Reproduce only the lines that begin at the line with "Given: Click the" and run to the end of the entries; omit every picture.

<<<<

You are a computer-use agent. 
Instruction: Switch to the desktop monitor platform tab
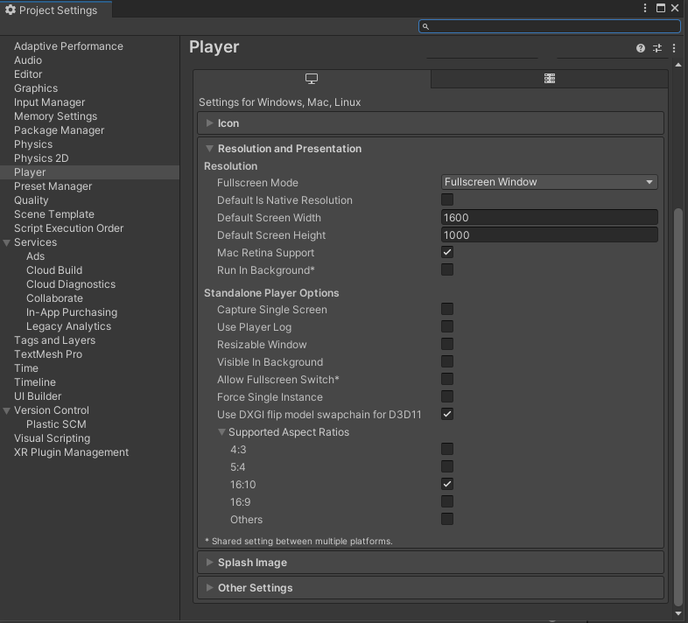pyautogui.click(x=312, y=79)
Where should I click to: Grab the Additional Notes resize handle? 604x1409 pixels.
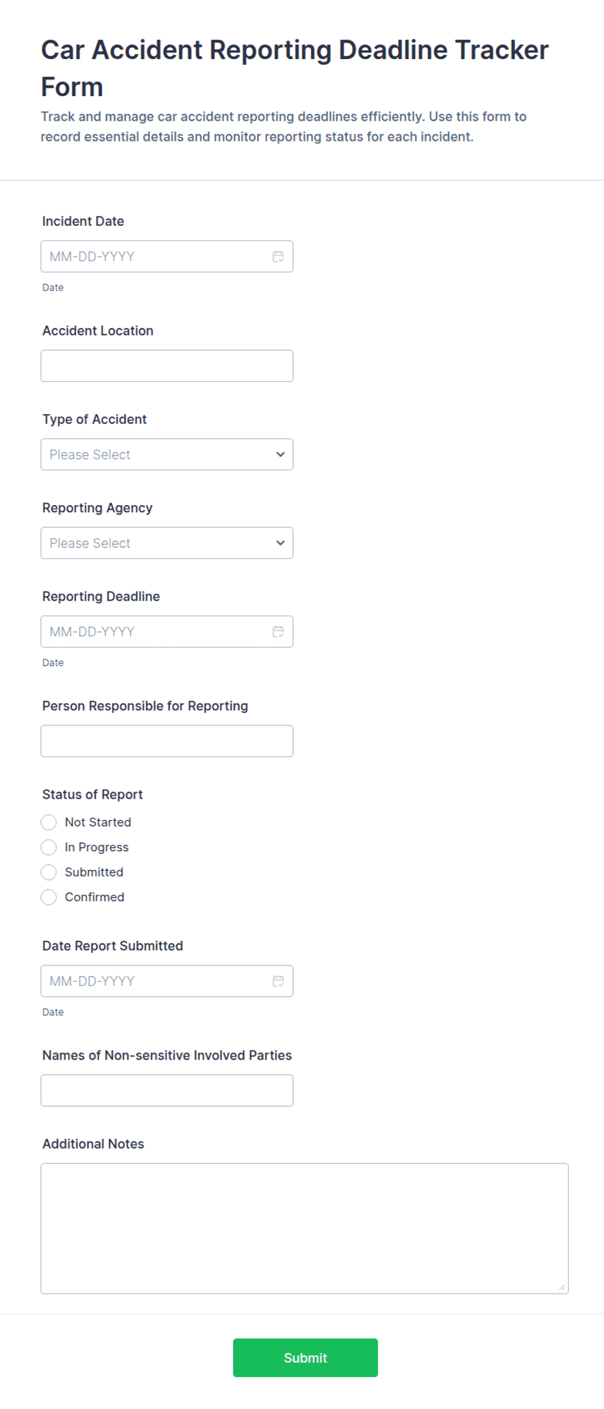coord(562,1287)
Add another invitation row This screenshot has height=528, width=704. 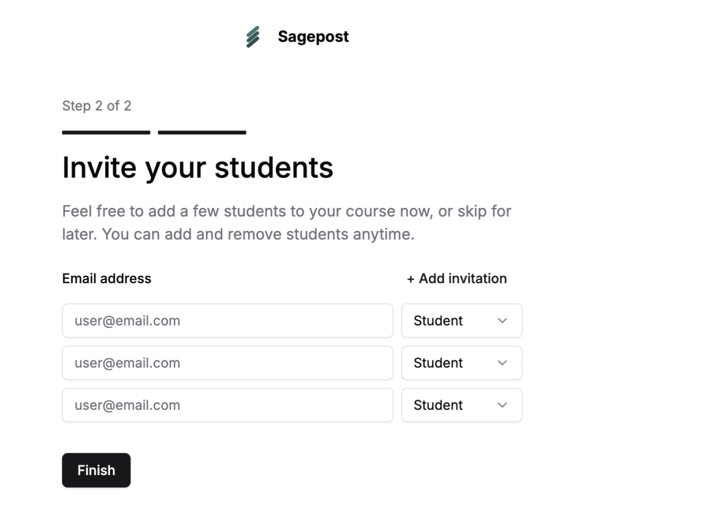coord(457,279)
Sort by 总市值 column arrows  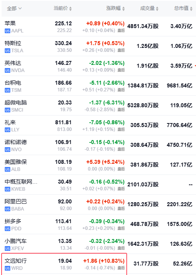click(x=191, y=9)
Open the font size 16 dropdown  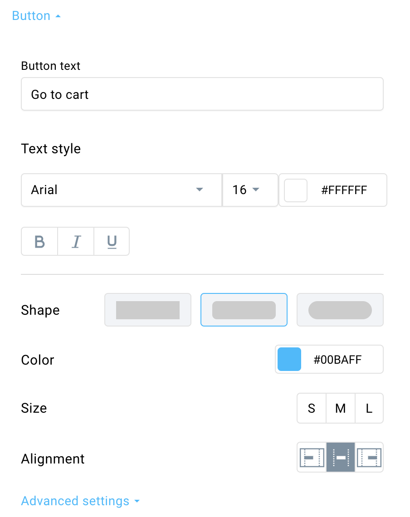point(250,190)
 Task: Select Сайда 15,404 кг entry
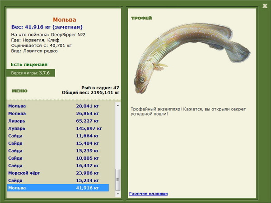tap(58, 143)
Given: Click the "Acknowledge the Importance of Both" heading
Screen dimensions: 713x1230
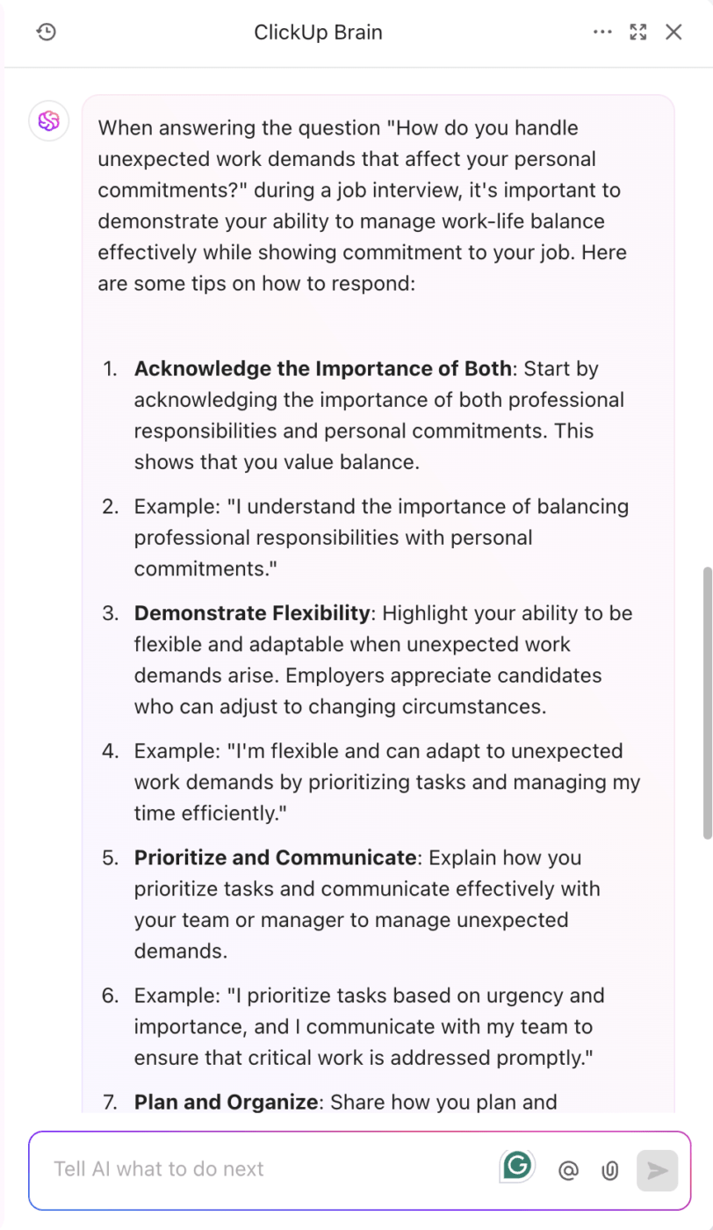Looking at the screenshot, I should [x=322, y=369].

>>>>

## Expected answer
Given: Click the "Acknowledge the Importance of Both" heading
Screen dimensions: 713x1230
Looking at the screenshot, I should [x=322, y=369].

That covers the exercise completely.